In an interview with Eurasianet, Yakubova, who is originally from the Kyrgyz city of Kara-Balta, described a dire situation where the kerosine stoves they need to keep warm often ignite the flimsy tents.
“The children and women are too malnourished, and those who are very ill are kept [by camp authorities] outside” in the cold weather, she said. “Given the pandemic restrictions, there is limited humanitarian aid and food.”
Yakubova, who now works at a market in Moscow and often speaks to the press on behalf of the Kyrgyzstanis stranded in Syria, fears many may not survive the winter.
The return of the children was lauded by American officials and international relief agencies, but the solution to one problem has created a host of others. Kyrgyz officials say the children, after months and years of sharing prison cells with their parents, have struggled to adjust to life in Kyrgyzstan. Upon arrival, the children, who were between three and 18 years old, were placed in a special rehabilitation center where they spent three months adapting and acquiring social skills.
Kyrgyz officials say they wish to see the kids get a chance at a new life. But in reality, Kyrgyzstan’s State Committee on National Security, the GKNB, keeps a close watch, especially over the older boys. They fear the boys could influence their peers in Kyrgyz schools, perhaps by sharing radical ideas. Khalysa’s former mother-in-law, who called herself Dina, told Eurasianet that local Kyrgyz police inspectors regularly visit families whose members are believed to have visited Syria and Iraq. Officials insist their conversations help prevent radicalization.
Most of the children have relatives willing to adopt them. An NGO representative who closely followed the repatriation said that the children are not given a choice. In at least once case, the NGO worker said, siblings were divided by relatives after their release from the government rehabilitation center.
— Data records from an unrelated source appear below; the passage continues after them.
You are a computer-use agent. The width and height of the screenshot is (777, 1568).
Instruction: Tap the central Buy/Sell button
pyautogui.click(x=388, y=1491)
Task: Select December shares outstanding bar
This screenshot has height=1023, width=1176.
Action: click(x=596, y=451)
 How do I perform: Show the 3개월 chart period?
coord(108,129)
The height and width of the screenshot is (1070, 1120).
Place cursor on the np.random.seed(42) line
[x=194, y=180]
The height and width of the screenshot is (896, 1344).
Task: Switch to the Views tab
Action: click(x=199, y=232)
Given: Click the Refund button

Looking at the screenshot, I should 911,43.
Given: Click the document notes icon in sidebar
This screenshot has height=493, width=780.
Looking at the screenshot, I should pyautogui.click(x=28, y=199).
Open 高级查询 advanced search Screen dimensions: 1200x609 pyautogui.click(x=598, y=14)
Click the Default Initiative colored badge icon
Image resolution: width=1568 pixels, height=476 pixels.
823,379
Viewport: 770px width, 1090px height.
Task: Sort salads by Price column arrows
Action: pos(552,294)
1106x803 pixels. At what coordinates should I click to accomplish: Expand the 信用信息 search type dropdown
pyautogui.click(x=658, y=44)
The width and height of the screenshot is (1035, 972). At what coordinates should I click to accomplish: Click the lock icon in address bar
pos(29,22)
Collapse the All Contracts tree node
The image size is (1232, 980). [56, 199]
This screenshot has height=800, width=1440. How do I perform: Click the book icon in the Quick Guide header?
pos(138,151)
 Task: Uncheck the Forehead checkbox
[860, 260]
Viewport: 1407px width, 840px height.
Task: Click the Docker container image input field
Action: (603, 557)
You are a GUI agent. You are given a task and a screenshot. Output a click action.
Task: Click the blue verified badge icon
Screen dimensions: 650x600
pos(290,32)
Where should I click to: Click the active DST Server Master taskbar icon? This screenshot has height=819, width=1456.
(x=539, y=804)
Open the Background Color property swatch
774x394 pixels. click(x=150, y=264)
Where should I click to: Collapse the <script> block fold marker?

Progress repatriating other families has stalled. Part of the problem is that gaining physical access to the camps is fraught with risks for relief workers and diplomats. The area is still contested by various anti-government Syrian groups who engage in violent skirmishes.
Then there is the issue of money. The cash-strapped Kyrgyz government does not have the funds to organize a large-scale repatriation, according to an official in Bishkek who spoke to Eurasianet on condition of anonymity. Moreover, most Kyrgyz nationals and their children stranded in Iraq and Syria are said to lack identification documents.
Yakubova and other parents are growing impatient.
“We met with the GKNB and the Security Council chief, and they assured us that they were working to solve the problem,” Yakubova said. “But they are not moving fast.”
“The day when my daughter and granddaughter return [to Kyrgyzstan] will be the most joyful day of my life.”
In the court of public opinion, views on the Kyrgyz women stranded in Syria and Iraq vary. Some people blame the women for causing trouble for themselves and their families. Others are sympathetic. Dastan Bekeshev, an outspoken member of parliament, has called on the government to repatriate them: “We cannot give up on them. These are our citizens.”
But not all are eager to return.
Yakubova and Khalysa believe that some of the women, fearing official retribution back at home, would be unwilling to leave the camps even if that were an option.